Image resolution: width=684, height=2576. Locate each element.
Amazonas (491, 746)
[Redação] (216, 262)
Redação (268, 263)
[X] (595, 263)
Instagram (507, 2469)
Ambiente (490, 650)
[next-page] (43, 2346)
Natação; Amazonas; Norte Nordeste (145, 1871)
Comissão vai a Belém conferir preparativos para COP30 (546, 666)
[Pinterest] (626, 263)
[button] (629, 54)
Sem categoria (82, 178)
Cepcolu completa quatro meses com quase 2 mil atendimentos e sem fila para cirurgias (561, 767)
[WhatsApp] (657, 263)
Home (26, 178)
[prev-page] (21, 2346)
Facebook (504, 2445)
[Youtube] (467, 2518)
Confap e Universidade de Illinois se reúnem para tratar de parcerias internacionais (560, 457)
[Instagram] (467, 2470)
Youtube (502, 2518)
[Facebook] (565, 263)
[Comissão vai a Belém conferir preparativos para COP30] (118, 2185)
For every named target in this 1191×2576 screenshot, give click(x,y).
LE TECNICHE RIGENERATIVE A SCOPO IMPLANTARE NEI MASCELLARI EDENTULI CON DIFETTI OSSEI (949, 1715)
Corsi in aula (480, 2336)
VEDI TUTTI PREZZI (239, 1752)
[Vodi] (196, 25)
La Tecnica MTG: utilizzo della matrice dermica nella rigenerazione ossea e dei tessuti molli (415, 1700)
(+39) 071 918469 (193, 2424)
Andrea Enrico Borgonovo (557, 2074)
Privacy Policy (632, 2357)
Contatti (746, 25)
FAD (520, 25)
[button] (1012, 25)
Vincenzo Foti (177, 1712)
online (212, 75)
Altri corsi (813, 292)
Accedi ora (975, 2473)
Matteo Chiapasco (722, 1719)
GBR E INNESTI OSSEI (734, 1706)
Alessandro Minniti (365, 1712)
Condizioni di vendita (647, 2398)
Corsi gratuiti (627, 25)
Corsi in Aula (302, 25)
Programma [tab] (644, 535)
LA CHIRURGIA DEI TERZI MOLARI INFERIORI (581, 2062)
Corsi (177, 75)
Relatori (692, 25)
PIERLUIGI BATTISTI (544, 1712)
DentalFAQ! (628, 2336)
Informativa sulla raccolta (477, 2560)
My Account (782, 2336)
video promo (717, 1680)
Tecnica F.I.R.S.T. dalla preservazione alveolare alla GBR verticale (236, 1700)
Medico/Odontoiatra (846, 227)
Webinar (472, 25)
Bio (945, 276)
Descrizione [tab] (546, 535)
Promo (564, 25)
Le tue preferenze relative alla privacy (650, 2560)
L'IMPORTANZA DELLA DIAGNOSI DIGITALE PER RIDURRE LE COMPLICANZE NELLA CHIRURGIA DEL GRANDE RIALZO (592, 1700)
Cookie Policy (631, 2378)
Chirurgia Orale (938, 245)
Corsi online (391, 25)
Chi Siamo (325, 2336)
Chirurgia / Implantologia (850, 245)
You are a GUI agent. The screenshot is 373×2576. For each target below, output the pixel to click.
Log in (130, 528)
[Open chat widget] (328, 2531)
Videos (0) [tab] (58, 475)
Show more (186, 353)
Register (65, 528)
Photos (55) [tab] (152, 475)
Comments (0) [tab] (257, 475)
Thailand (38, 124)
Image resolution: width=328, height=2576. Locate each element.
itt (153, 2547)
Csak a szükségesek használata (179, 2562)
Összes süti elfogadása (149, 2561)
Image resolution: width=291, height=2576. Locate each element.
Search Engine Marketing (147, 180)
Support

================================

> Exercise prompt: Check each line of the entries above for the word "target". List the ones that have it.

> Result:
For every named target in this 1191×2576 screenshot, give click(x,y).
You are a GUI agent. The screenshot is 373×2576. For each target below, output the pixel to click.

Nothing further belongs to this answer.